FDA Izinkan Terapi Antibodi untuk Pencegahan Covid-19

FDA izinkan terapi antibodi Regeneron disuntikkan ke orang yang sistem imunnya lemah.

AP
Obat eksperimental Covid-19 berbasis antibodi dari Regeneron pernah diberikan kepada Donald Trump saat mantan presiden AS itu positif Covid-19. Kini, FDA mengizinkan penggunaannya dalam bentuk injeksi bagi orang dengan sistem kekebalan tubuh lemah.
Rep: Rizky Suryarandika Red: Reiny Dwinanda

REPUBLIKA.CO.ID, NEW YORK -- Otoritas obat Amerika Serikat, Food and Drug Administration (FDA), telah mengizinkan penggunaan darurat terapi antibodi monoklonal untuk pencegahan Covid-19 sejak pekan lalu.

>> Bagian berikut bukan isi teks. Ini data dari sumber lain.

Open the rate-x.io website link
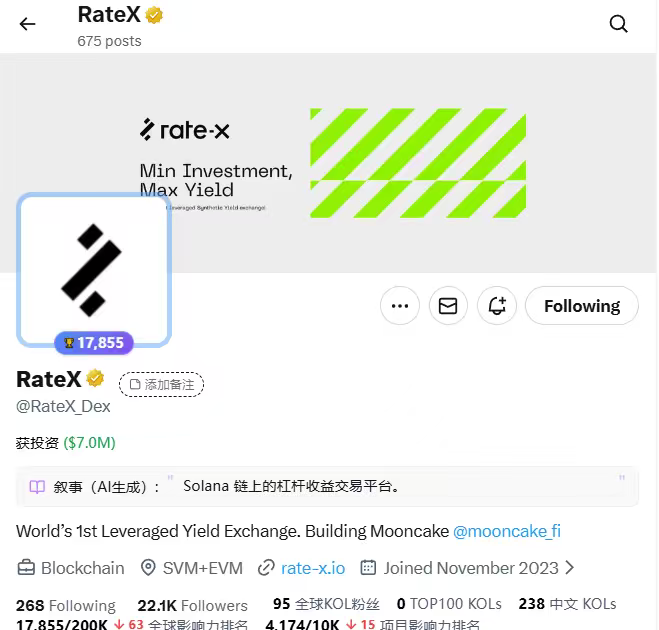click(x=313, y=568)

Terapi ini ditujukan bagi sekitar tiga persen orang Amerika yang mengalami gangguan kekebalan.

Mereka yang memiliki penyakit autoimun, pasien HIV, pasien kanker, dan penerima transplantasi organ dapat menggunakan terapi antibodi monoklonal ketika terpapar atau berisiko tinggi tertular Covid-19. Kelompok ini dianggap masih rentan menderita Covid-19 parah, bahkan setelah mendapatkan vaksinasi lengkap.

Baca Juga

Ini adalah pertama kalinya terapi antibodi virus corona dalam sediaan suntikan, Regen-Cov disetujui untuk digunakan sebagai pencegahan Covid-19 setelah seseorang terpapar virus. Peneliti terkemuka di balik investigasi khasiat Regen-Cov, Myron Cohen, mengatakan bahwa antibodi monoklonal melindungi dari penyakit parah.

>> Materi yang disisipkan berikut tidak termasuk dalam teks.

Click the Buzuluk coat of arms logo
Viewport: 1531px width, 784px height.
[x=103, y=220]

Cohen menyebut, Regen-Cov bekerja dengan mengatasi infeksi virus corona saat kebanyakan masih ada di hidung dan tenggorokan. Dengan begitu, Covid-19 tak berkembang menjadi parah.

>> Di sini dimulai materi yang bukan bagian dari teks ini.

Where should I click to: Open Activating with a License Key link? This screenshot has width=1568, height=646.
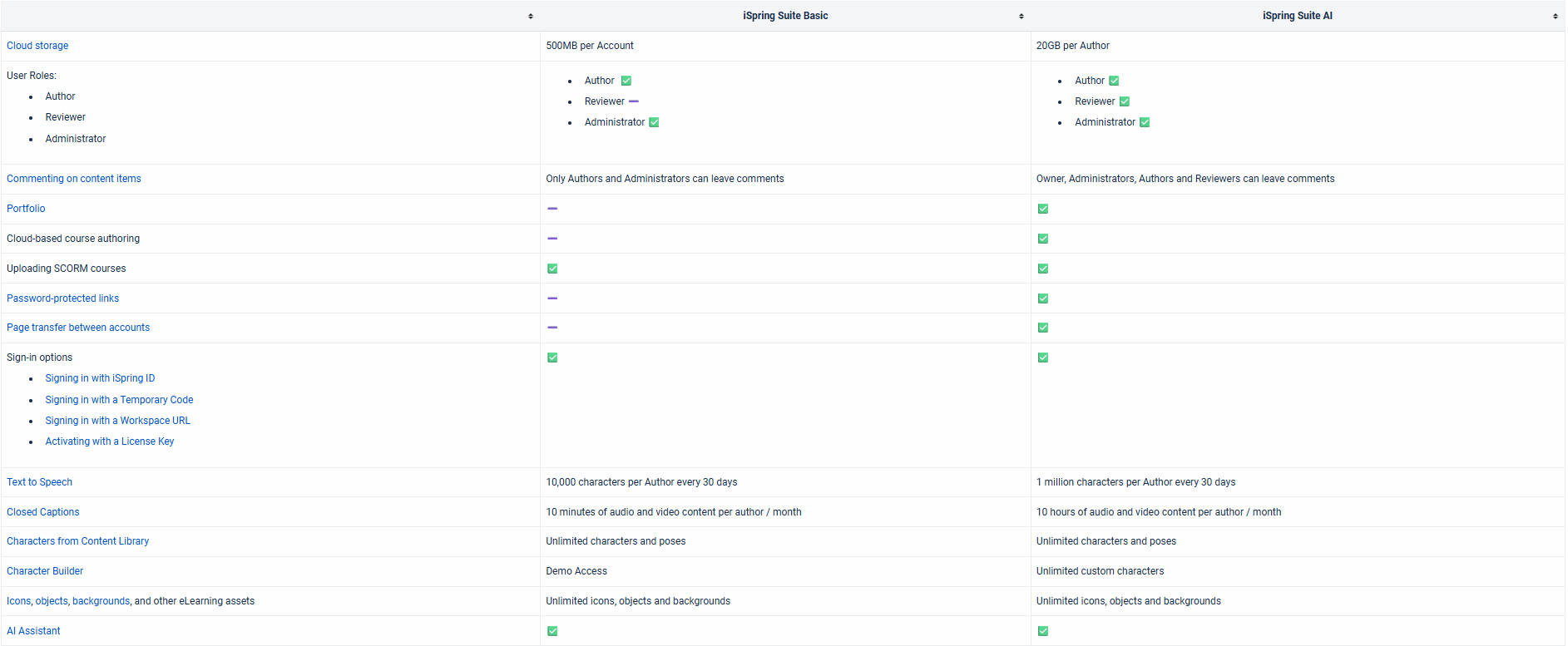tap(110, 441)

"Ini adalah perlombaan antara kemampuan Anda untuk membuat antibodi guna melindungi paru-paru dan seluruh tubuh Anda melawan virus. Dan jika Anda kemungkinan besar akan kalah, Anda adalah orang yang cocok untuk obat antibodi ini," kata peneliti dariUniversity of North Carolina di Chapel Hill, Amerika Serikat, dilansir NBC pada Kamis (5/8).

Di sisi lain, FDA mengatakan, adanya otorisasi penggunaan darurat tidak berarti antibodi monoklonal boleh dianggap sebagai pengganti vaksinasi. FDA menyerukan semua yang memenuhi syarat untuk divaksinasi.

"Senang mengetahui kita sekarang dapat membantu melindungi orang-orang yang tidak merespons vaksin dengan baik, termasuk mereka yang tidak dapat memproduksi antibodi, agar tidak terinfeksi SARS-CoV-2 dengan memberi mereka antibodi setelah terpapar," kata Ghady Haidar, seorang dokter penyakit menular dan pakar transplantasi di University of Pittsburgh Medical Center.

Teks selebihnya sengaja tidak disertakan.